Some think that the country's birth rate has declined as a result of the recent recession.  But, although social security may die off faster, you can always invest in birth control.

It’s been a long recession, jobs have been stagnant, unemployment has been rising, and housing prices have plummeted into the basement.  Now, we’re learning of a new effect of the economy: our birthrate has dropped, too.

From the Washington Post:

The number of babies born in the United States has dropped for the second year in a row, according to new federal statistics released Friday that provide more evidence that the nation’s economic troubles are affecting the birth rate.

Provisional data for 2009 found that an estimated 4,136,000 babies were born in the United States in 2009, a 2.6 percent drop from 2008, according to the National Center for Health Statistics.

The drop follows a 2 percent fall in births that occurred between 2007 and 2008, which pushed the nation’s fertility rate below 2.1 per woman, meaning Americans were no longer giving birth to enough children to keep the population from declining.

That drop prompted speculation that the fall was the result of the recession–a notion supported by an analysis of data from 25 states, including Maryland and Virginia, that was released in April by the Pew Research Center. The report found that states that tended to suffer most from the recession had the biggest declines in births.

The Associated Press agrees:

Forget the Dow and the GDP. Here’s the latest economic indicator: The U.S. birth rate has fallen to its lowest level in at least a century as many people apparently decided they couldn’t afford more mouths to feed.

The birth rate dropped for the second year in a row since the recession began in 2007. Births fell 2.6 percent last year even as the population grew, numbers released Friday by the National Center for Health Statistics show.

“It’s a good-sized decline for one year.
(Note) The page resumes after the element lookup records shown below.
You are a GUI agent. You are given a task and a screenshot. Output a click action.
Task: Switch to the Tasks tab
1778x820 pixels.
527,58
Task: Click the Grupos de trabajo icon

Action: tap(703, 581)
Every month is showing a decline from the year before,” said Stephanie Ventura, the demographer who oversaw the report.

“When the economy is bad and people are uncomfortable about their financial future, they tend to postpone having children. We saw that in the Great Depression the 1930s and we’re seeing that in the Great Recession today,” said Andrew Cherlin, a sociology professor at Johns Hopkins University.
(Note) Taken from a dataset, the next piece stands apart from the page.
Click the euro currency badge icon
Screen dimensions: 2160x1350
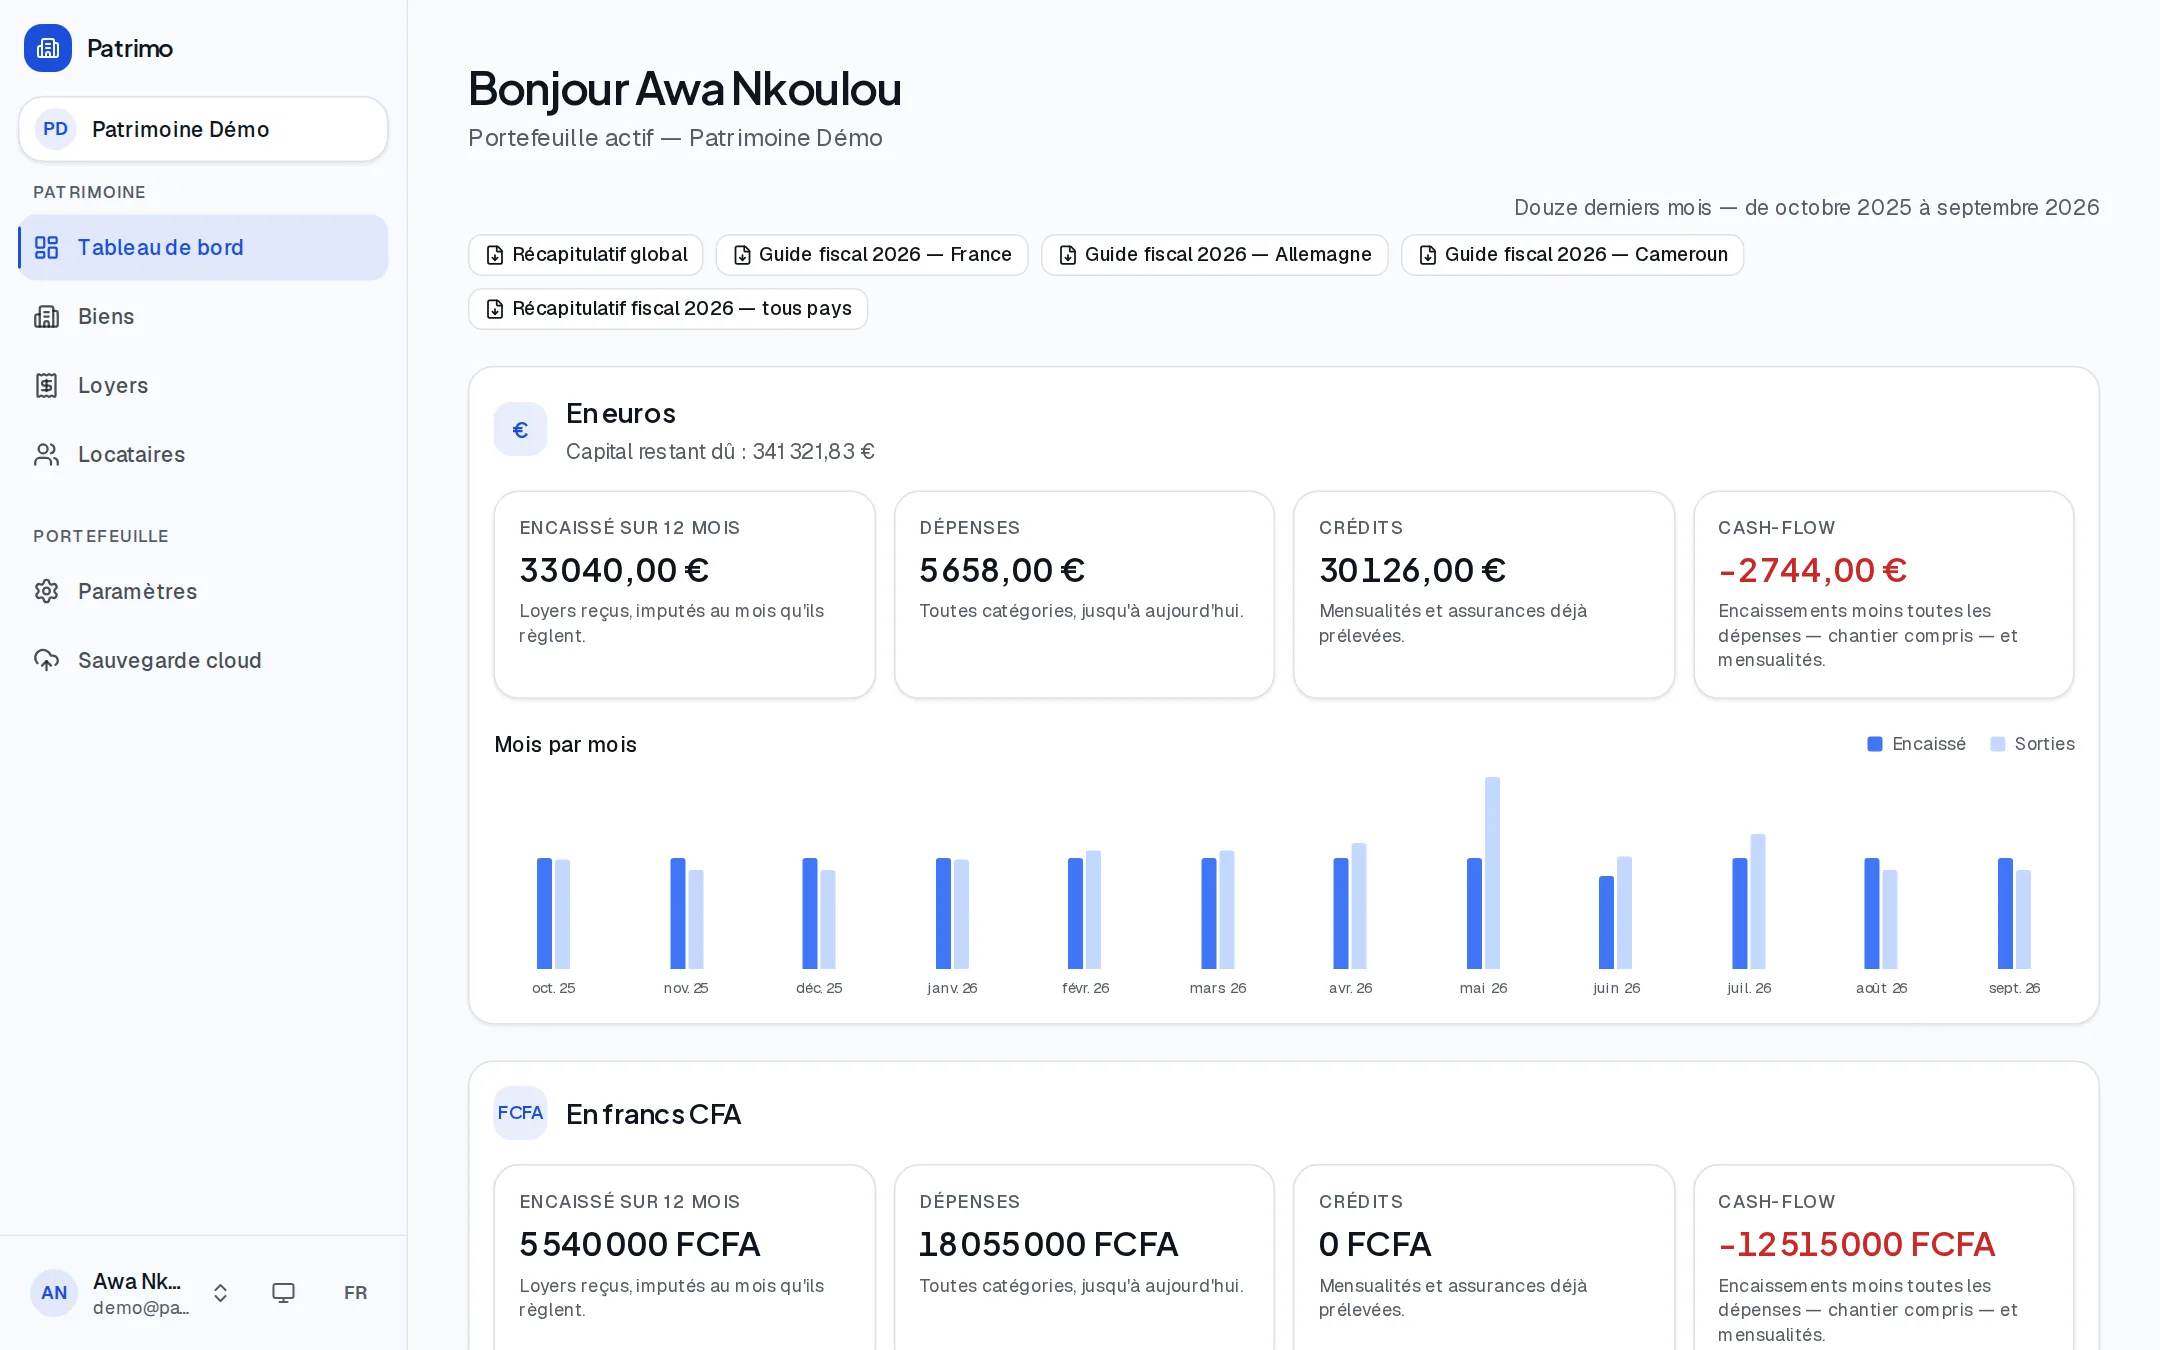pyautogui.click(x=520, y=430)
In perhaps one of the most creative responses, Catholic News Agency reports that the birthrate decline proves that the Obama administration’s stimulus plan didn’t work, while simultaneously bemoaning that it will cause Social Security to bankrupt:

“This decline in births is more evidence that the stimulus package, hailed by the current administration as the solution to our economic ills, is not working,” [Steve Mosher, president of Population Research Institute] asserted. “Every drop in the birth rate affects the baby boomers as well, for it hastens the day that the social security trust fund goes insolvent.”

Still, there is always a silver lining: now appears to be a great time to invest in companies that manufacture contraceptives.

Mini Roundup: The anti-choice crowd finally got the government to release that “pro-abstinence study” they claimed was being suppressed, and it turns out all it said was most parents teend believe in waiting until marriage to have sex. So now we know that teens and parents think sex should happen only after marriage.  Too bad that doesn’t stop teens from having sex at all.